The Democratic Alliance (DA) has come to Megawatt Park today to take a stand against the continued mismanagement and inefficiency of Eskom, which has cost our economy billions in lost revenue and caused untold job losses through years of load-shedding.
Since load-shedding began in 2008, Eskom executives have received over R73 million in bonuses. This is an insult to hard-working South Africans who continue to struggle without a stable supply of electricity.
Today we are here to present a petition, supported by over 76,000 South Africans, to Eskom CEO, Brian Molefe, demanding that Eskom executives repay these bonuses and that no further bonuses are paid until the crisis is over and load-shedding is no longer a threat.
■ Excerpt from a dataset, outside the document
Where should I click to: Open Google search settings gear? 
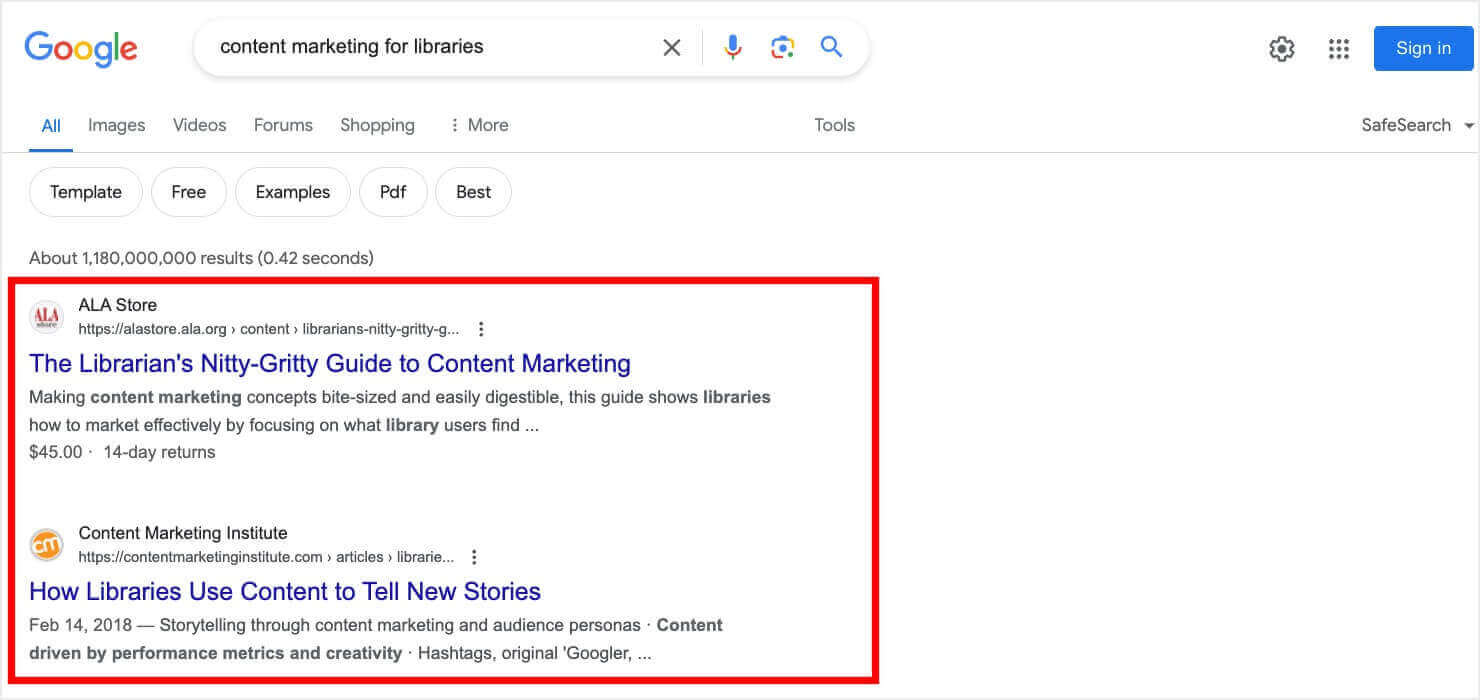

The truth is that the current break in load-shedding is not the result of an improvement to Eskom’s ability to supply sufficient power – it rather reflects a drop in demand. When winter returns, so will the strain on our grid and this will mean load-shedding.
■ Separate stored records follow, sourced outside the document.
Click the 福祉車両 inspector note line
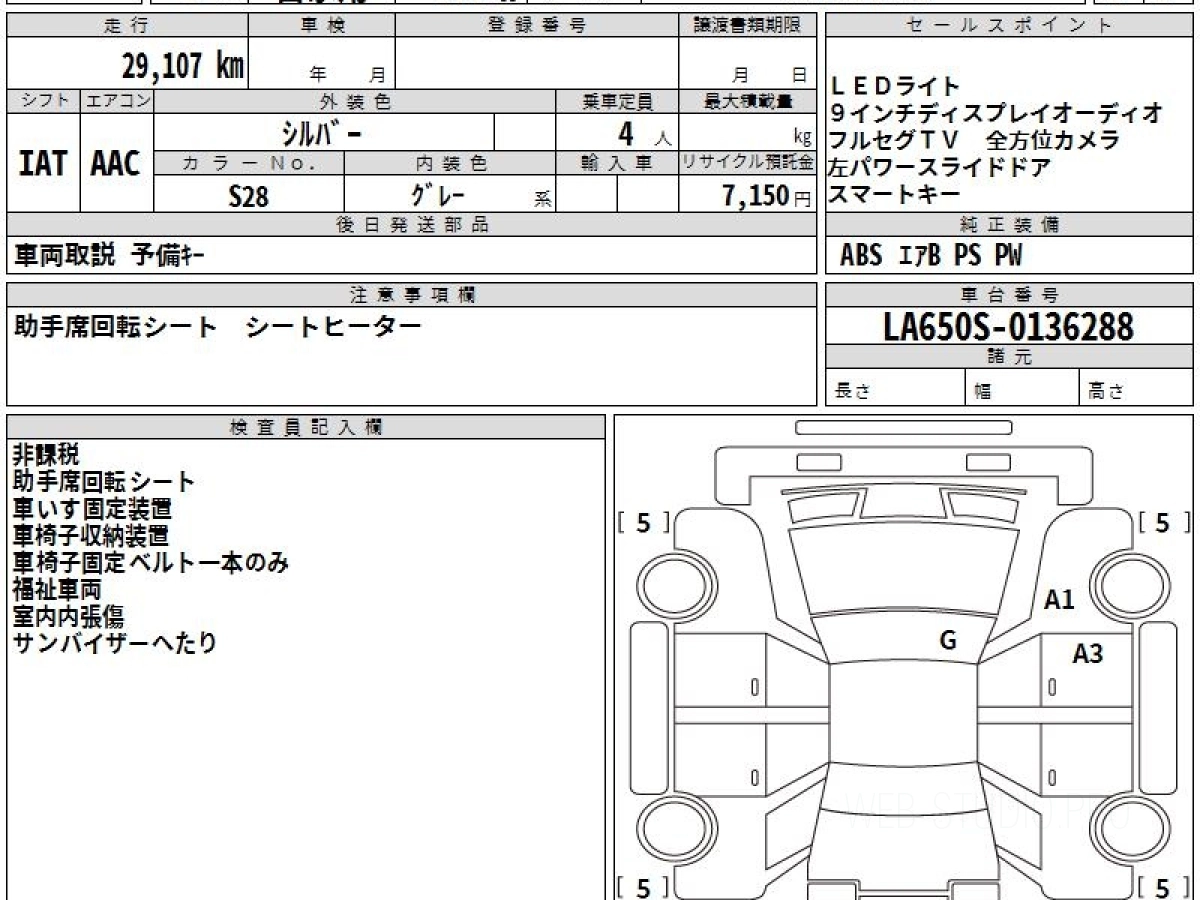 [57, 590]
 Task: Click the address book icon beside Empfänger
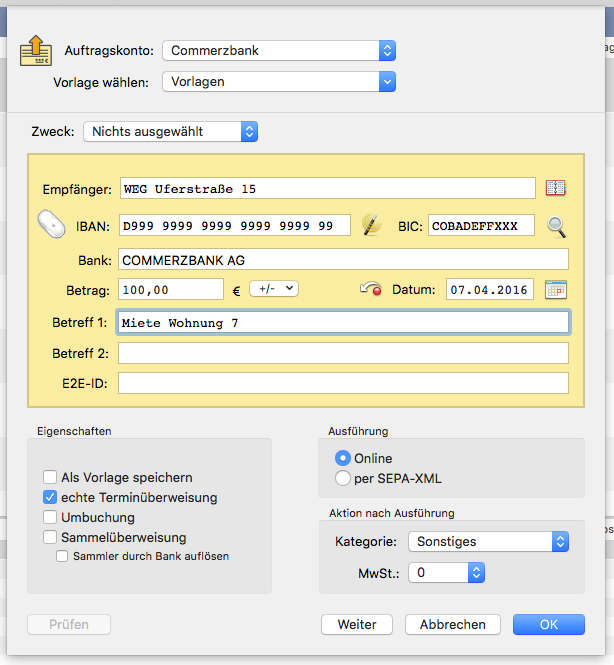click(x=555, y=188)
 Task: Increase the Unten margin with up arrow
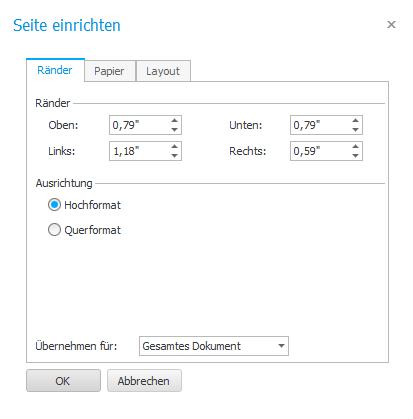point(355,121)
Furthermore, the DA will not tolerate the payment of bonuses to non-performing executives while Eskom is seeking to place the burden of its inefficiency on consumers.
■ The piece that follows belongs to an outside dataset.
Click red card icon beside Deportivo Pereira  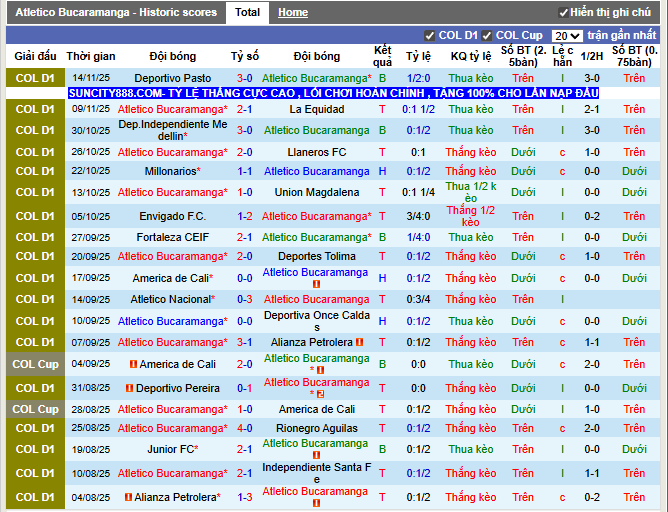tap(130, 388)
Eskom is currently seeking a 16% electricity tariff increase from the National Energy Regulator of South Africa (NERSA) – a request the DA will be arguing against at the public hearings early next month. Combined with the upward pressure on food prices brought on by the drought, an increase in electricity tariffs will hit the poor hard.
The driving force behind the request for tariff increases is the delay in completing Medupi and Kusile that is forcing Eskom to make use of expensive diesel-fuelled turbines to minimise load-shedding. This is a failure of Eskom management, and yet its executives are being rewarded with bonuses.
Energy is the life blood of our economy. Without a stable supply, businesses will not be able to grow, investors will not invest, and ultimately joblessness will increase.
As the South African economy faces shocks on various fronts, including a devastating drought the effects of which remain to be seen, we cannot afford for deficiencies in critical infrastructure to be a further hurdle to growth and prosperity.
The time has come to break the Eskom monopoly, reform the energy sector and open it up to increased competition. The Petition was however labelled as unlawful by Eskom management and has launched an investigation into how the petition group gained access into its premises.